Task goal: Once you find the line with "[button] (238, 862)" in the data that follows, repeat it and every line after it exactly, through the line with "Image resolution: width=717, height=2576.".

Extracted data:
===============

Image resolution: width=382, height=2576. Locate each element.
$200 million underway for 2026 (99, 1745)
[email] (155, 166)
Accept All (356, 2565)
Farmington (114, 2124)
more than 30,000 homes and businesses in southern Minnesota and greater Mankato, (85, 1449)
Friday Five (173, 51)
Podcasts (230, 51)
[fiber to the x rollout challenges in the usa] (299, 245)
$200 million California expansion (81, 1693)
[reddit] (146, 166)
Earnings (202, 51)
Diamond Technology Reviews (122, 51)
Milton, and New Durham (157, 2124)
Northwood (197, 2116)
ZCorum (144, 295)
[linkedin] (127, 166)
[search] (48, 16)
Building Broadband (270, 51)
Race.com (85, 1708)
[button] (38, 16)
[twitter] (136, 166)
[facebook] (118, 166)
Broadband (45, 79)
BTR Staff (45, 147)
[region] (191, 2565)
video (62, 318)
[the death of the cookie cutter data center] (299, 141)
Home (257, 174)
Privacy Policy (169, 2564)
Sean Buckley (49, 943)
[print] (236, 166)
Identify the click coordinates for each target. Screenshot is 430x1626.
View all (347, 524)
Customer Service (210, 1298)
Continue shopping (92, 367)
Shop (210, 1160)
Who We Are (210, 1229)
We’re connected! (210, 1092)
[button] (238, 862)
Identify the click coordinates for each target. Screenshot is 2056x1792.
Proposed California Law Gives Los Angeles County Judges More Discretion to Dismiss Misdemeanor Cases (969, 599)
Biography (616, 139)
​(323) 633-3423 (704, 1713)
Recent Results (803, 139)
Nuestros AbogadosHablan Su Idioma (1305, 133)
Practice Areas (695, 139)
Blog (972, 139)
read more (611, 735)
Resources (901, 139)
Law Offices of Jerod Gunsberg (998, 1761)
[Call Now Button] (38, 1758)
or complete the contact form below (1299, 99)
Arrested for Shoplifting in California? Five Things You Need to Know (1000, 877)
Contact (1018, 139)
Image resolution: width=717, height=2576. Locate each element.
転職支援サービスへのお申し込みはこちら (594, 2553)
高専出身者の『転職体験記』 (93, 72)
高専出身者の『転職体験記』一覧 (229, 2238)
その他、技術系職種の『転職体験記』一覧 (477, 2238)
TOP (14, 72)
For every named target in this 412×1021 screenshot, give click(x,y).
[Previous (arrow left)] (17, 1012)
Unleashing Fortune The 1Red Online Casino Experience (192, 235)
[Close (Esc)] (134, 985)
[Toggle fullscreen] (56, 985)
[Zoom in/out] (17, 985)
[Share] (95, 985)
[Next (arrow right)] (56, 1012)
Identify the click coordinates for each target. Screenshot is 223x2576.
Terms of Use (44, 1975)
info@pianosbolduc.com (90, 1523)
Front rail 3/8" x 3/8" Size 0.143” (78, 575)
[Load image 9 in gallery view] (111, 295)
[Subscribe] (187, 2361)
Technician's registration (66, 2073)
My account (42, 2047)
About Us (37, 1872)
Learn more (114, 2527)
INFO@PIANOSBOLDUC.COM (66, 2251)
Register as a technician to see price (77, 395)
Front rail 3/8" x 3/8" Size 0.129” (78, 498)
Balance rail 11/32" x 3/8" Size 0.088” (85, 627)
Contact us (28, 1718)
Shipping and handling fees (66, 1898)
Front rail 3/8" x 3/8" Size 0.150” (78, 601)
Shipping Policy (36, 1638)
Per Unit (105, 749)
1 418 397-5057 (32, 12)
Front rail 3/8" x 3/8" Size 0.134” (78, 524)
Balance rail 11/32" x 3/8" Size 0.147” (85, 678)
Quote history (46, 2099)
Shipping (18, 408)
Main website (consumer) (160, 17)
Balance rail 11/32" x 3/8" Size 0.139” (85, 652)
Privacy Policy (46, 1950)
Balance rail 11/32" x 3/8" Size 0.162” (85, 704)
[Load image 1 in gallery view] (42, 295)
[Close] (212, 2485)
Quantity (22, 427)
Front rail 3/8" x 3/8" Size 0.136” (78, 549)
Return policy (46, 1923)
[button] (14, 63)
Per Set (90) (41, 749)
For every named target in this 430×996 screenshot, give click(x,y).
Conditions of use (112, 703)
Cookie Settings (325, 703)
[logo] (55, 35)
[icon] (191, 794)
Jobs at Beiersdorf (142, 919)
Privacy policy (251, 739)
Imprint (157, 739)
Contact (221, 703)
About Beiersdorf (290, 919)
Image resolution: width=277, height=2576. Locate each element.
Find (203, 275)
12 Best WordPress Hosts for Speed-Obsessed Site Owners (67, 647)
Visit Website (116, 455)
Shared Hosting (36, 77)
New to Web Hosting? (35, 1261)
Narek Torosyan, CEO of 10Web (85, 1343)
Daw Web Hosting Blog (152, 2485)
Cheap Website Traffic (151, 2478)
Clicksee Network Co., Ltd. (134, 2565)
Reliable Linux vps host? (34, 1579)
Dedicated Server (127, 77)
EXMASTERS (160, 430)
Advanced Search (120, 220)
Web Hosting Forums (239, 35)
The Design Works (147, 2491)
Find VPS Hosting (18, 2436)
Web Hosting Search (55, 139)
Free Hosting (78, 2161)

===============

Exercise output:
[button] (238, 862)
Identify the click coordinates for each target. Screenshot is 2056x1792.
Proposed California Law Gives Los Angeles County Judges More Discretion to Dismiss Misdemeanor Cases (969, 599)
Biography (616, 139)
​(323) 633-3423 (704, 1713)
Recent Results (803, 139)
Nuestros AbogadosHablan Su Idioma (1305, 133)
Practice Areas (695, 139)
Blog (972, 139)
read more (611, 735)
Resources (901, 139)
Law Offices of Jerod Gunsberg (998, 1761)
[Call Now Button] (38, 1758)
or complete the contact form below (1299, 99)
Arrested for Shoplifting in California? Five Things You Need to Know (1000, 877)
Contact (1018, 139)
Image resolution: width=717, height=2576. Locate each element.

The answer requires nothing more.